▽

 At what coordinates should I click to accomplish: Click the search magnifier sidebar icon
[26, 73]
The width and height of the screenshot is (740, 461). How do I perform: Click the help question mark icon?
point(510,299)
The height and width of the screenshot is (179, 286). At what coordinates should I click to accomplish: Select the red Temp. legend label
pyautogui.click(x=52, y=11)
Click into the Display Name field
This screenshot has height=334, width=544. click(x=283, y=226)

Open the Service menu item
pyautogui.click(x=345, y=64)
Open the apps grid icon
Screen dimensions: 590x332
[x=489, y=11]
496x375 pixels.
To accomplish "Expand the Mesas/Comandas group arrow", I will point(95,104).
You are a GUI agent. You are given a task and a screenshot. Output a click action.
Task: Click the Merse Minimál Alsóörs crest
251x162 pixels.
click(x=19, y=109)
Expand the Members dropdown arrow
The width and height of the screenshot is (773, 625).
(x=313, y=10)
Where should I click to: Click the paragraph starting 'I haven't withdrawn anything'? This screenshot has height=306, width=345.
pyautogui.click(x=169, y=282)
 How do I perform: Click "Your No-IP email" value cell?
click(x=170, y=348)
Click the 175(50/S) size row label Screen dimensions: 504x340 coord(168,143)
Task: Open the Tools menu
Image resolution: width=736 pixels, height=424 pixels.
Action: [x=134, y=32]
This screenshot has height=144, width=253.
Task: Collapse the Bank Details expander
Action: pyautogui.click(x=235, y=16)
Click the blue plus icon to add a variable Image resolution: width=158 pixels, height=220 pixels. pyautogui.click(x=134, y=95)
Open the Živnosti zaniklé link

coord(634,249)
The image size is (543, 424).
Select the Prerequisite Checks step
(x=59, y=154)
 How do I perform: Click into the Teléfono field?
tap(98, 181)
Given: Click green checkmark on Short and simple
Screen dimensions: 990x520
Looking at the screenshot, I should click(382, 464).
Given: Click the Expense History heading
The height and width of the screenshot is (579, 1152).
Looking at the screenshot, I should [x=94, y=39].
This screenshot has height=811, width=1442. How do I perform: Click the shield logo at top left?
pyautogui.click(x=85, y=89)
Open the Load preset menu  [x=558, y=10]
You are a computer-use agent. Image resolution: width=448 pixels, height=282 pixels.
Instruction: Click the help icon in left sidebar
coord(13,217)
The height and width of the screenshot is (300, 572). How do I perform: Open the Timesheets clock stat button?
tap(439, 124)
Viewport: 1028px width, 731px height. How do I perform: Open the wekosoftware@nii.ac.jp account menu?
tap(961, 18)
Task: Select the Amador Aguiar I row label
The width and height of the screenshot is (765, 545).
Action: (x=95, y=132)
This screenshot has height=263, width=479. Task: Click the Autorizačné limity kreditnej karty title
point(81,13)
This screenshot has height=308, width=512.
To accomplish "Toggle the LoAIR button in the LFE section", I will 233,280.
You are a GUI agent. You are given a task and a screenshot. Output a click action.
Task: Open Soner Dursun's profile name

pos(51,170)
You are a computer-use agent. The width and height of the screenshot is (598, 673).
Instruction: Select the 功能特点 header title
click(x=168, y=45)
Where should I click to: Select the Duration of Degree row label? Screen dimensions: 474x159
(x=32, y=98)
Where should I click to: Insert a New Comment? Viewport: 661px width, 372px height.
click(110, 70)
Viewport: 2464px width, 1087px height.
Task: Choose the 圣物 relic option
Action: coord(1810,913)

△

# TASK BRIEF
Repeat every line of the material exactly as given.

# SOLUTION
 At what coordinates should I click to accomplish: Click the search magnifier sidebar icon
[26, 73]
The width and height of the screenshot is (740, 461). How do I perform: Click the help question mark icon?
point(510,299)
The height and width of the screenshot is (179, 286). At what coordinates should I click to accomplish: Select the red Temp. legend label
pyautogui.click(x=52, y=11)
Click into the Display Name field
This screenshot has height=334, width=544. click(x=283, y=226)

Open the Service menu item
pyautogui.click(x=345, y=64)
Open the apps grid icon
Screen dimensions: 590x332
[x=489, y=11]
496x375 pixels.
To accomplish "Expand the Mesas/Comandas group arrow", I will point(95,104).
You are a GUI agent. You are given a task and a screenshot. Output a click action.
Task: Click the Merse Minimál Alsóörs crest
251x162 pixels.
click(x=19, y=109)
Expand the Members dropdown arrow
The width and height of the screenshot is (773, 625).
(x=313, y=10)
Where should I click to: Click the paragraph starting 'I haven't withdrawn anything'? This screenshot has height=306, width=345.
pyautogui.click(x=169, y=282)
 How do I perform: Click "Your No-IP email" value cell?
click(x=170, y=348)
Click the 175(50/S) size row label Screen dimensions: 504x340 coord(168,143)
Task: Open the Tools menu
Image resolution: width=736 pixels, height=424 pixels.
Action: [x=134, y=32]
This screenshot has height=144, width=253.
Task: Collapse the Bank Details expander
Action: pyautogui.click(x=235, y=16)
Click the blue plus icon to add a variable Image resolution: width=158 pixels, height=220 pixels. pyautogui.click(x=134, y=95)
Open the Živnosti zaniklé link

coord(634,249)
The image size is (543, 424).
Select the Prerequisite Checks step
(x=59, y=154)
 How do I perform: Click into the Teléfono field?
tap(98, 181)
Given: Click green checkmark on Short and simple
Screen dimensions: 990x520
Looking at the screenshot, I should click(382, 464).
Given: Click the Expense History heading
The height and width of the screenshot is (579, 1152).
Looking at the screenshot, I should [x=94, y=39].
This screenshot has height=811, width=1442. How do I perform: Click the shield logo at top left?
pyautogui.click(x=85, y=89)
Open the Load preset menu  [x=558, y=10]
You are a computer-use agent. Image resolution: width=448 pixels, height=282 pixels.
Instruction: Click the help icon in left sidebar
coord(13,217)
The height and width of the screenshot is (300, 572). How do I perform: Open the Timesheets clock stat button?
tap(439, 124)
Viewport: 1028px width, 731px height. How do I perform: Open the wekosoftware@nii.ac.jp account menu?
tap(961, 18)
Task: Select the Amador Aguiar I row label
The width and height of the screenshot is (765, 545).
Action: (x=95, y=132)
This screenshot has height=263, width=479. Task: Click the Autorizačné limity kreditnej karty title
point(81,13)
This screenshot has height=308, width=512.
To accomplish "Toggle the LoAIR button in the LFE section", I will 233,280.
You are a GUI agent. You are given a task and a screenshot. Output a click action.
Task: Open Soner Dursun's profile name

pos(51,170)
You are a computer-use agent. The width and height of the screenshot is (598, 673).
Instruction: Select the 功能特点 header title
click(x=168, y=45)
Where should I click to: Select the Duration of Degree row label? Screen dimensions: 474x159
(x=32, y=98)
Where should I click to: Insert a New Comment? Viewport: 661px width, 372px height.
click(110, 70)
Viewport: 2464px width, 1087px height.
Task: Choose the 圣物 relic option
Action: coord(1810,913)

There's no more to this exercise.